1)load regular expression
  When you are loading regular expression, LoadRule() calls function Parse() that
  has a huge switch. This function do parsing of the rule and create tags of different
  types for every sequences of special characters, depends on the type of special
  characters. For some special characters founded it calls appropriate functions
  like GetAsciiChar() or GetEither() to do this special parsing. The tags are added
  to the collection of tags. Any tag can be retrieved by GetTag().

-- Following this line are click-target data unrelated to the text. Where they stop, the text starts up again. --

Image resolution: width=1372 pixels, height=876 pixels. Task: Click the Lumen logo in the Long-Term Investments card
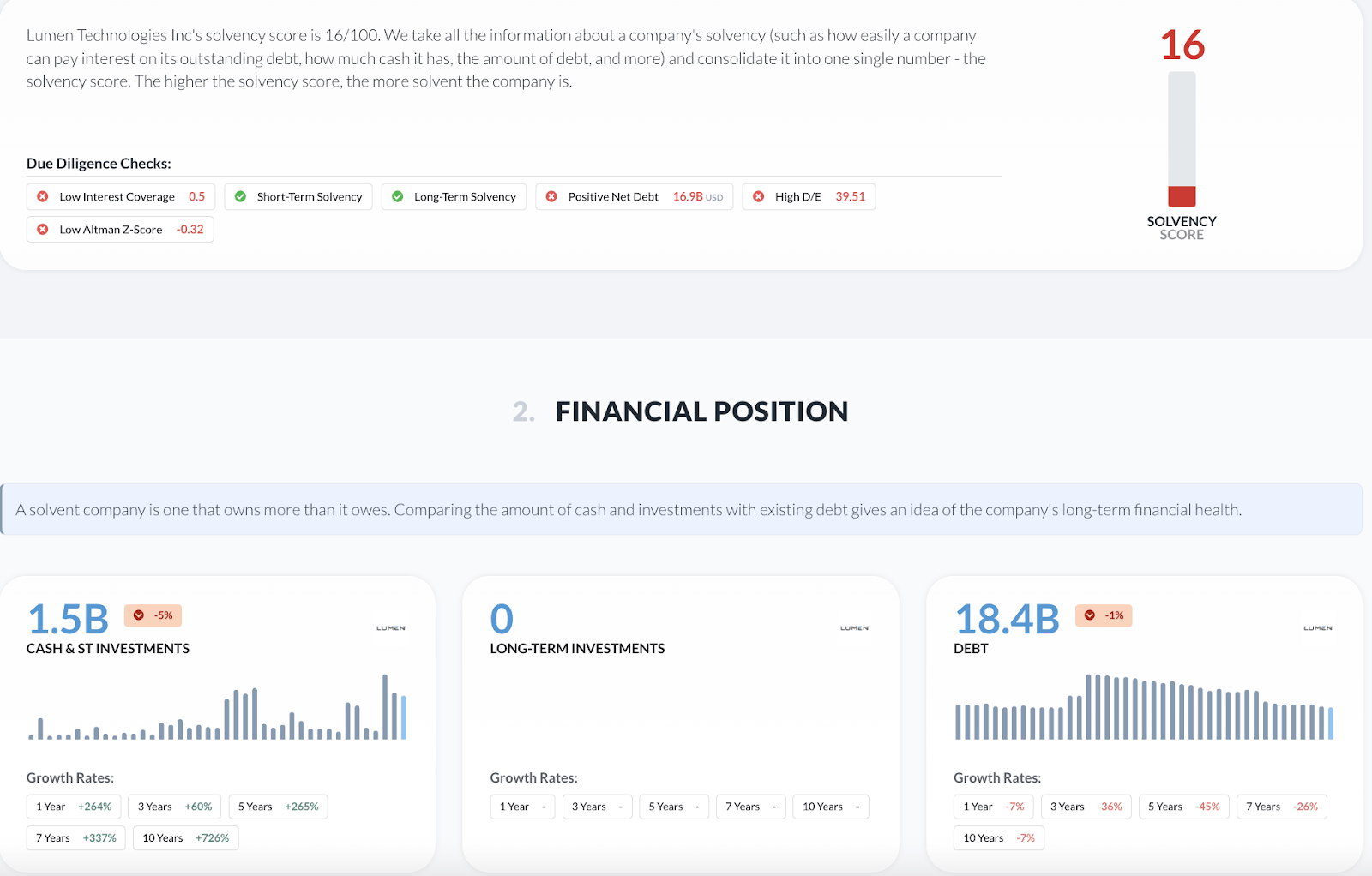pyautogui.click(x=854, y=628)
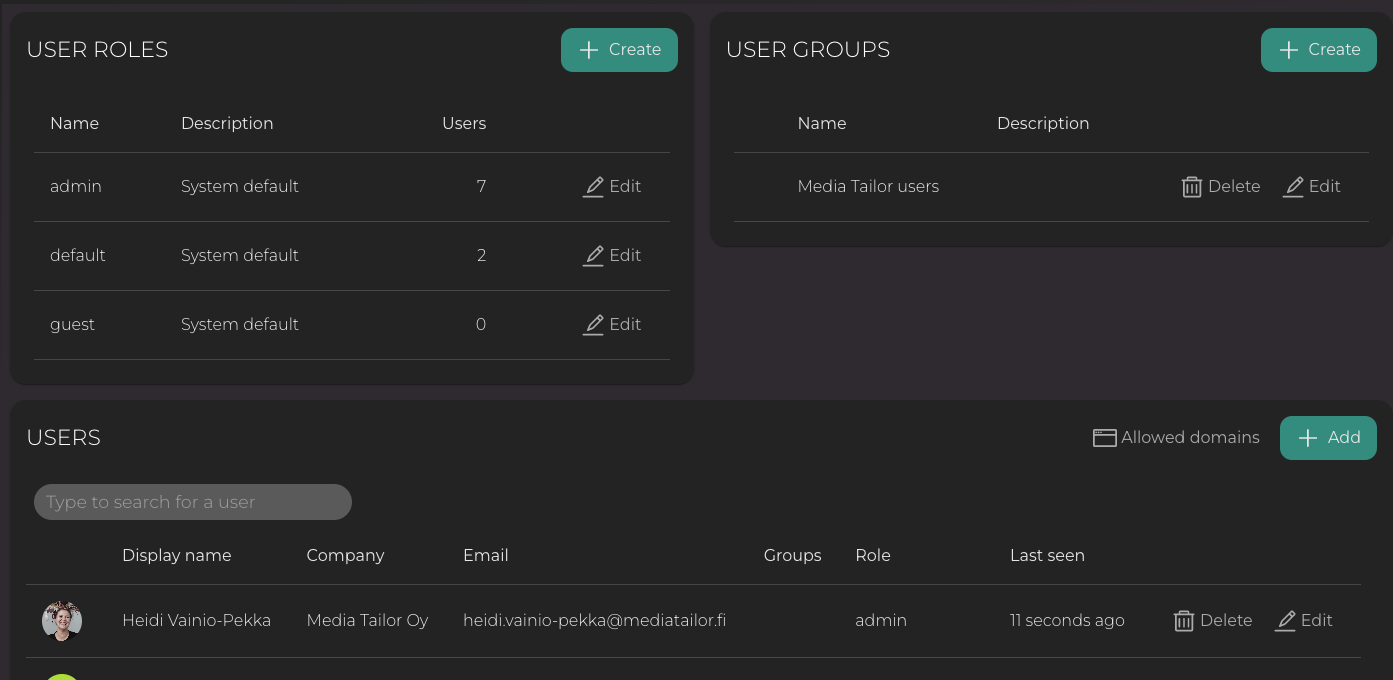This screenshot has width=1393, height=680.
Task: Add a new user
Action: click(x=1327, y=438)
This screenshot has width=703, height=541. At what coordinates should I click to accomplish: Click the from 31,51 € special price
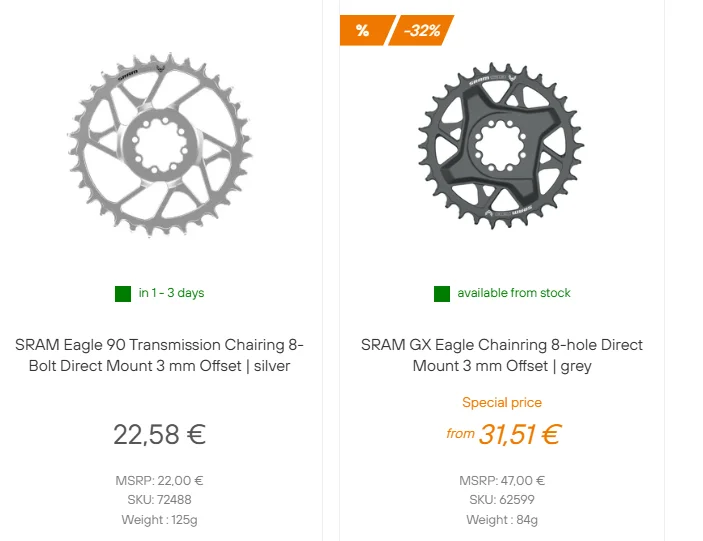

  The function Parse is virtual, so, if you need to process some special characters,
  that are not specified here, you can override it. Once Parse() or called subfunction
  found error, Parce stops parsing and returns FALSE. You can retrieve error code
  by GetError() and translate it to description by TranslateError()

2) search the text
  The search text makes function Match() that call recursive function MatchNextTag()
  with start tag number=0. Match() does loop, every time incrementing start position
  in the supplied text for the search untill end of the text has been reached.
  MatchNextTag() does main job and once the tag matches the text at the specified
  position does either, call OnMatch() if the tag was last in the collection of the tags
  or calls MatchNextTag() to match next tag from the collection.

  The function MatchNextTag() like Parse() is virtual, so, it's up to you override it
  if you want to process some special sequences.